Midcity objected to the terms and the proposed cost of the side letter, in particular given the Bank are on notice that the entire Fixed Rate Loan is disputed. Addleshaw Goddard’s response was to offer to waive the fee however none of the terms of the side letter could then be negotiated. Midcity refused. The business had no choice but to pay the enormous quarterly payment due under the Fixed Rate Loan, notwithstanding the Review process in respect of both Natwest and Lloyds remains unresolved. Until basic redress is resolved, Midcity cannot file a claim for consequential losses, which will include all aspects of the Fixed Rate Loan.

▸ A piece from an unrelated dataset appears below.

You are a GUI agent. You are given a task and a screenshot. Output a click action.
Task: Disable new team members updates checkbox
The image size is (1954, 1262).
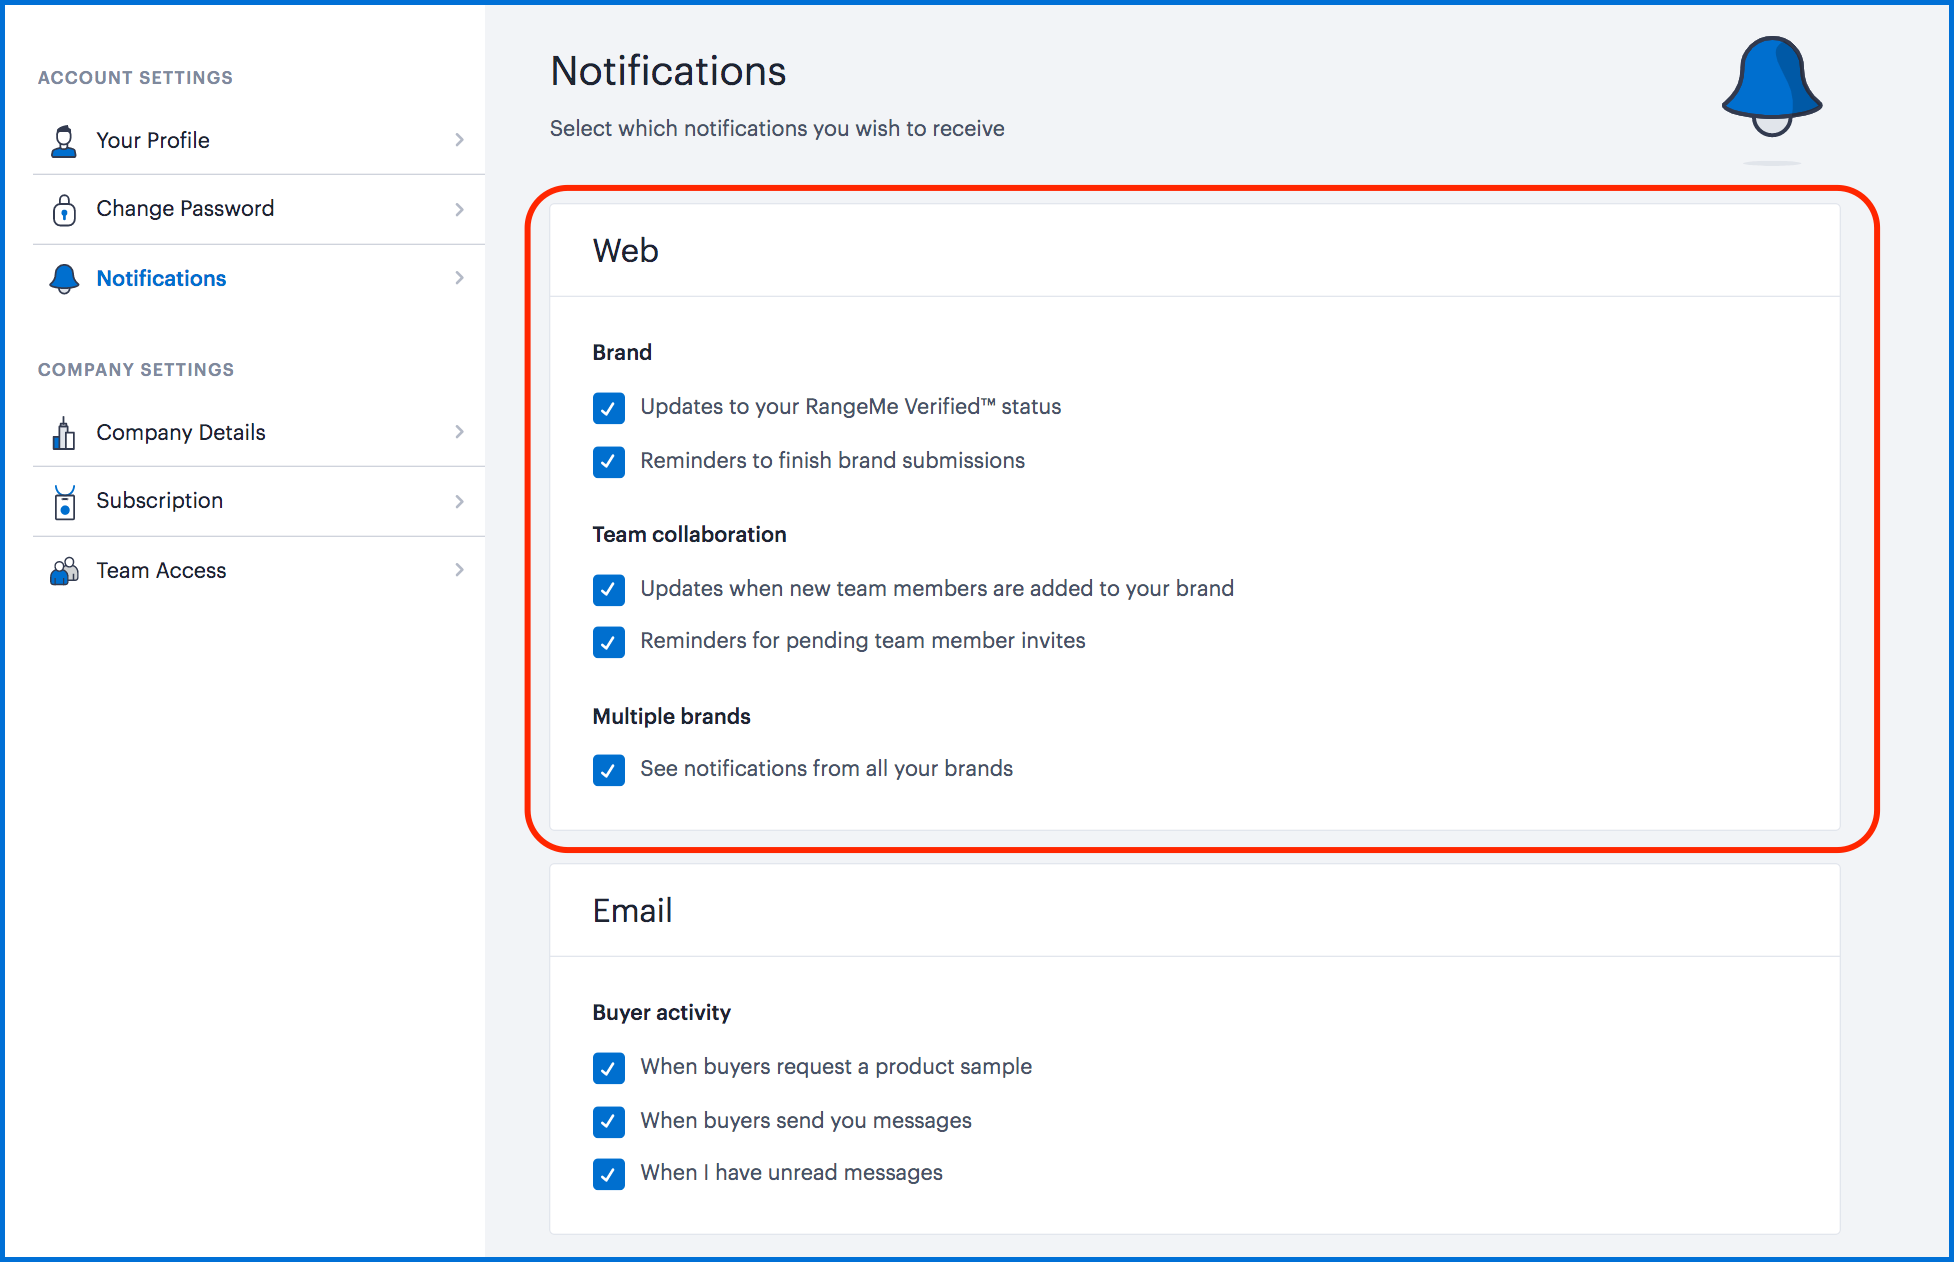(x=608, y=590)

Midcity accepted the Lloyds redress decision, and received £1.2m on 8 July 2015. DSW provided assistance with the consequential loss claim which was submitted on 18 December 2015. DSW concentrated solely on the FRL. We await Lloyds response.
In the meantime, I filed a formal complaint regarding the FRL, as the Bank refused to suspend payments pending the outcome of the CL claim. Our request was refused by both the IRHP Team and the Relationship Manager. We escalated the complaint to FOS but are yet to receive a response.
The clients continue to make payments under the FRL, despite the Bank not having yet provided a decision in respect of the CL claim. All attempts to suspend payment pending resolution of this matter have proved fruitless.
Furthermore, the business continues to sell properties and reduce their debt with the Bank. As at 8 July 2016, we are yet to hear from the Bank on our consequential loss claim.